Famously a playboy—he has been linked to costars Natalie Wood, Julie Christie, Diane Keaton, and Madonna, among others—Beatty has also been one of the most ambitious and successful stars in Hollywood. Several Beatty films have passed the test of time, from Bonnie and Clyde to Shampoo, Heaven Can Wait, Reds (for which he won the best director Oscar), Bugsy, and Bulworth. Few filmgoers realize that along with Orson Welles, Beatty is the only person ever nominated for four Academy Awards for a single film—and unlike Welles, Beatty did it twice, with Heaven Can Wait and Reds.
Biskind shows how Beatty used star power, commercial success, savvy, and charm to bend Hollywood moguls to his will, establishing an unprecedented level of independence while still working within the studio system. Arguably one of the most successful and creative figures in Hollywood over the last few decades, Beatty exercised unique control over his films, often hiring screenwriters out of his own pocket (and frequently collaborating with them), producing, directing, and acting, becoming an auteur before anyone in Hollywood knew what the word meant. In this fascinating biography, the ultimate Hollywood Star comes to life—complete with excesses and achievements—as never before.

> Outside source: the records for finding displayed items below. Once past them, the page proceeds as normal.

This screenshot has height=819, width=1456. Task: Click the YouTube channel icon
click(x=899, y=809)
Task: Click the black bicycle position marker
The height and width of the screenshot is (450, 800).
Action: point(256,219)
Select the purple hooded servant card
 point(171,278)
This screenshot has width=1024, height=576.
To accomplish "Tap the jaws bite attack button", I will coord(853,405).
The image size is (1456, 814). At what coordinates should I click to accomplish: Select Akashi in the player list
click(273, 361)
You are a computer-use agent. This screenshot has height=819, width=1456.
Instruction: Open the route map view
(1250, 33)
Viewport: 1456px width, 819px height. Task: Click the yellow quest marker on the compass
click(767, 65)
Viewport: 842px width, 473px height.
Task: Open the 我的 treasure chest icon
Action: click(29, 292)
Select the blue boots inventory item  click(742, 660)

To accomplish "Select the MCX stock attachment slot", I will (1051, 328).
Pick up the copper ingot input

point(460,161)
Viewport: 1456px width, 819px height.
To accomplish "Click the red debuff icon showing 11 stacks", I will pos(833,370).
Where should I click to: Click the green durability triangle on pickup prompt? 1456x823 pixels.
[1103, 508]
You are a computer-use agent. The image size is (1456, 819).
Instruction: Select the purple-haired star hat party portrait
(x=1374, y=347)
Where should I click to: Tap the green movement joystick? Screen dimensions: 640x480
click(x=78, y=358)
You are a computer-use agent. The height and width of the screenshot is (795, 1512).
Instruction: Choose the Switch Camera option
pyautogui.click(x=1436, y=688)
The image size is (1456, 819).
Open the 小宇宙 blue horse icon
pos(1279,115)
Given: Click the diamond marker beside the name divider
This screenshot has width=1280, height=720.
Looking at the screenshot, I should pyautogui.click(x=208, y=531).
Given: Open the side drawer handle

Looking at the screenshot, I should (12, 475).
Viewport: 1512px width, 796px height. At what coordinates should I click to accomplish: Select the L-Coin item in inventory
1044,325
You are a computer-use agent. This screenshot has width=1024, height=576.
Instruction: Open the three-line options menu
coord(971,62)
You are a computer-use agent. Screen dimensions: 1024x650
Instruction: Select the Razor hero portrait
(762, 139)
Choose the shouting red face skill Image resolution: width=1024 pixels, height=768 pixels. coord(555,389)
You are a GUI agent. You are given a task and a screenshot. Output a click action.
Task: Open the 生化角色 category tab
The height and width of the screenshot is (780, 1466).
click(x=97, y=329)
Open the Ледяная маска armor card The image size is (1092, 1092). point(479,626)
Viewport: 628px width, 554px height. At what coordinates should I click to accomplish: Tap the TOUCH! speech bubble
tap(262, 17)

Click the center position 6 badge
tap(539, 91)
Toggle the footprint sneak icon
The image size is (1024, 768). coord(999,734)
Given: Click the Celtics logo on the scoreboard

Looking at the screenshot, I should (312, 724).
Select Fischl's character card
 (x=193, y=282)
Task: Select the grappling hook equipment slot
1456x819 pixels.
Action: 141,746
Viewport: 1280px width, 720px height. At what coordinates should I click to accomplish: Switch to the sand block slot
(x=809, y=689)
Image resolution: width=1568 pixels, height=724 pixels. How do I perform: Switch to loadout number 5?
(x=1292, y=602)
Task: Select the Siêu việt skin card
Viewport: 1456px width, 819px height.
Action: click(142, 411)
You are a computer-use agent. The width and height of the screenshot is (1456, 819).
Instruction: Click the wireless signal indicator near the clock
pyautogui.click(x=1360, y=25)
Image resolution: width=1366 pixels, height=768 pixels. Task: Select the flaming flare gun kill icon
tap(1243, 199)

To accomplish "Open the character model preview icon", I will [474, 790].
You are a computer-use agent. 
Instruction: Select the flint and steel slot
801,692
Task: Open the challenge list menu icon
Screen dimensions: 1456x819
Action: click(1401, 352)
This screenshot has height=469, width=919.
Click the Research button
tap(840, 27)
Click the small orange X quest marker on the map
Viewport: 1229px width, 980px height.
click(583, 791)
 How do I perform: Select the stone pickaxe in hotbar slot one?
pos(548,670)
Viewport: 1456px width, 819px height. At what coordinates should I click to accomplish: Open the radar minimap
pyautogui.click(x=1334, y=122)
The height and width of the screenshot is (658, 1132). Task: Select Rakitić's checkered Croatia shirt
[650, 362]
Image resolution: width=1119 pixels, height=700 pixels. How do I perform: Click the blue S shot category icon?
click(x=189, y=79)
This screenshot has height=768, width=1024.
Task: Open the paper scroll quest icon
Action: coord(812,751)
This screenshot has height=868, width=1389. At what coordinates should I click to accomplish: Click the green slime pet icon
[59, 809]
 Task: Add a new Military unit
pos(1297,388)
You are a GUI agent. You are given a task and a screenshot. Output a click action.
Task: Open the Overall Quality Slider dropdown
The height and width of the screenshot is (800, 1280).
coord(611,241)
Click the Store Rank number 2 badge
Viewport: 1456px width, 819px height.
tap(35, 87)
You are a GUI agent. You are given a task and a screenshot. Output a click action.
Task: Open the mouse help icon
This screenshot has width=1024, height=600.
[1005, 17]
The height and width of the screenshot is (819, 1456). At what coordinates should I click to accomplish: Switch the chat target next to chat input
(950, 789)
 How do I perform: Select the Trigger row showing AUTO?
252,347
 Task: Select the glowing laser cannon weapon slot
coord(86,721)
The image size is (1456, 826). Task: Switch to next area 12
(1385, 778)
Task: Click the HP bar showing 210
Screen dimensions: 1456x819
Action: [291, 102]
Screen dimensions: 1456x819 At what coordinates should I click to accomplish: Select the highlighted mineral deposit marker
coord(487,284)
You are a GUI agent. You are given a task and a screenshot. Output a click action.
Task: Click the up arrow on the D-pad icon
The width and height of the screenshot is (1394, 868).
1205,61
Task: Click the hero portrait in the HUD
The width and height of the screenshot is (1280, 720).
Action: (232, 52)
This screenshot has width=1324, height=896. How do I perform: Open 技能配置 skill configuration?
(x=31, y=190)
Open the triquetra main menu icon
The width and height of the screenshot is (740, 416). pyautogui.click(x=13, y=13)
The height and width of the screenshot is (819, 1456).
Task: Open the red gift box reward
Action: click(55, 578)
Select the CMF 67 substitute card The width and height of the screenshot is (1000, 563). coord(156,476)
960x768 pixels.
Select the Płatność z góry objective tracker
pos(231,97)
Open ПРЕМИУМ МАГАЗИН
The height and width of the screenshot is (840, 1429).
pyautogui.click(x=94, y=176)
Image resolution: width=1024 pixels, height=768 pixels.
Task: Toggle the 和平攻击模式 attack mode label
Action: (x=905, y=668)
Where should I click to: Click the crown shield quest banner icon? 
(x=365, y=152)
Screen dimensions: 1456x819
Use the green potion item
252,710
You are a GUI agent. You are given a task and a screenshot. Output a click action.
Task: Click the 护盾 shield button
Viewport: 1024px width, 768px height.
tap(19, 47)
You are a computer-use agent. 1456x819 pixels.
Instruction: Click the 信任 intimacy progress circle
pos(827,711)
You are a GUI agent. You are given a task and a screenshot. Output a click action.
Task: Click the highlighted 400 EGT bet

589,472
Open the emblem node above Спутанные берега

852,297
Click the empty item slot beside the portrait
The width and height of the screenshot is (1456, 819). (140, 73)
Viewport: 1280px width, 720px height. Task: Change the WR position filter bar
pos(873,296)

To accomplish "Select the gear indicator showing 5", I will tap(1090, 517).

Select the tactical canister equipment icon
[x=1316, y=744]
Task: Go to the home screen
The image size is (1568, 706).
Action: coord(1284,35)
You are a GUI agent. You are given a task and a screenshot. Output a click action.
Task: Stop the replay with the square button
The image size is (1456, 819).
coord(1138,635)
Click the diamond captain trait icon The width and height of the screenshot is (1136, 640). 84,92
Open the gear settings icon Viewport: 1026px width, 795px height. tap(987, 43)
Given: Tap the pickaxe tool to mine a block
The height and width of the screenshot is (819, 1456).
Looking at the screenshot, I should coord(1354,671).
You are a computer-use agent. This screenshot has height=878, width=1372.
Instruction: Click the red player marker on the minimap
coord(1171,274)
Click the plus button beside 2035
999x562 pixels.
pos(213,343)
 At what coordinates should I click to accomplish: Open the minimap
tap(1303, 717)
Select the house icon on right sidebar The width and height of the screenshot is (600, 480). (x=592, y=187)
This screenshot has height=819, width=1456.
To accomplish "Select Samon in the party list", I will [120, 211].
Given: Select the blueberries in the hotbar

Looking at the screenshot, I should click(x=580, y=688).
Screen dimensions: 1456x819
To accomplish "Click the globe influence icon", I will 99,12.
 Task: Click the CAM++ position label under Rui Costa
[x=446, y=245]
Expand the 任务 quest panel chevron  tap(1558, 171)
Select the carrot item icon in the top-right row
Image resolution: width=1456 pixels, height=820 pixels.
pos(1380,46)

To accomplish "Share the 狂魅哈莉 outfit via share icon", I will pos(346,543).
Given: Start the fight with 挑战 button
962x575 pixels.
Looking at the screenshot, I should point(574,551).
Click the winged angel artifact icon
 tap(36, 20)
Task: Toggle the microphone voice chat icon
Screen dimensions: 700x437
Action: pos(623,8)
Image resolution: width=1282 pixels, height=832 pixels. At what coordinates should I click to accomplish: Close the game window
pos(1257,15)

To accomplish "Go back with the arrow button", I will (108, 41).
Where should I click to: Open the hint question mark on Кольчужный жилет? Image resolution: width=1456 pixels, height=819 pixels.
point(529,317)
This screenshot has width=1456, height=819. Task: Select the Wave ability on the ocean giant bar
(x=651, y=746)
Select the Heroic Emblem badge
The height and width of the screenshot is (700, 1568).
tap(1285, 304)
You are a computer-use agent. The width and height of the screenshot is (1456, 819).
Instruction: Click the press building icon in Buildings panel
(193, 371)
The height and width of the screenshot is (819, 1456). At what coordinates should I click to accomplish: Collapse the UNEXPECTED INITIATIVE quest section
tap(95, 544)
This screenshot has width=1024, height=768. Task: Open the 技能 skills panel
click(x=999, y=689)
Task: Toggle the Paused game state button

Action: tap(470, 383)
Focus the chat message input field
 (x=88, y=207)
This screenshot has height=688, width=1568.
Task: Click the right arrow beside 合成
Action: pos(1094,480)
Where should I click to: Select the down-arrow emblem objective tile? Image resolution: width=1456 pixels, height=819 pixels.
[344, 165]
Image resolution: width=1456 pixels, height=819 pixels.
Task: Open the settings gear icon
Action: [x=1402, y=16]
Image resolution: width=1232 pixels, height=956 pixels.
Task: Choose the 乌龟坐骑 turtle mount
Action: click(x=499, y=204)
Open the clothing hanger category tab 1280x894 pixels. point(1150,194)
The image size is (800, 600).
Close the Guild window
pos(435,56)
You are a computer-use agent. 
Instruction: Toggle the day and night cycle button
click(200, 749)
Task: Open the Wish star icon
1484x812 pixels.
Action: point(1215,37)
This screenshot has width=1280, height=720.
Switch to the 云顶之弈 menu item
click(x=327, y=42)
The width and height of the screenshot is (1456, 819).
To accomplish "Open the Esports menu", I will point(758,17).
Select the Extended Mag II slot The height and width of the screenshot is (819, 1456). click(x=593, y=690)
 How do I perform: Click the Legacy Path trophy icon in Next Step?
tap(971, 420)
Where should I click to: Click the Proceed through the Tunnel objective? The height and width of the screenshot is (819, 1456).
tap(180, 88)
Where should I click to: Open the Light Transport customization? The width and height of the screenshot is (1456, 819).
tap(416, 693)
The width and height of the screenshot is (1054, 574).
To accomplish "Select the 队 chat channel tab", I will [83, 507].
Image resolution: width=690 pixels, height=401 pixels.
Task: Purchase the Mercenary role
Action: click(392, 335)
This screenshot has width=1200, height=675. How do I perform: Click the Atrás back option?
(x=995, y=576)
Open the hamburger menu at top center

In his refreshing biography, Biskind (Easy Riders, Raging Bulls) examines Beatty's dual and often dueling status as Hollywood legend and notorious womanizer without letting either subsume the other. Beatty's film career began with a starring role in director Elia Kazan's Splendor in the Grass opposite Natalie Wood, the first of his co-stars with whom he had relationships (the list includes Leslie Caron, Julie Christie, Diane Keaton, and Annette Bening, whom he married). As producer and star of 1967's Bonnie and Clyde, Beatty inhabited the brief and violent life of the titular bank robber in a film Pauline Kael called the most exciting American movie since The Manchurian Candidate. From 1971's McCabe & Mrs. Miller, now considered one of the finest westerns of all time, to his Oscar-winning turn as director in 1981's Reds (which he both produced and starred in), Beatty had a hand in some of New Hollywood's most important films. But Biskind does not gloss over the fact that Beatty has not had a box office hit since 1990's Dick Tracy, nor does he ignore the string of flops that have deflated the actor's career (Ishtar, Bugsy, Love Affair, etc.). Yet his respect for Beatty never dwindles, and readers are left with a complicated portrait of a complicated man, arguably a great actor of his generation.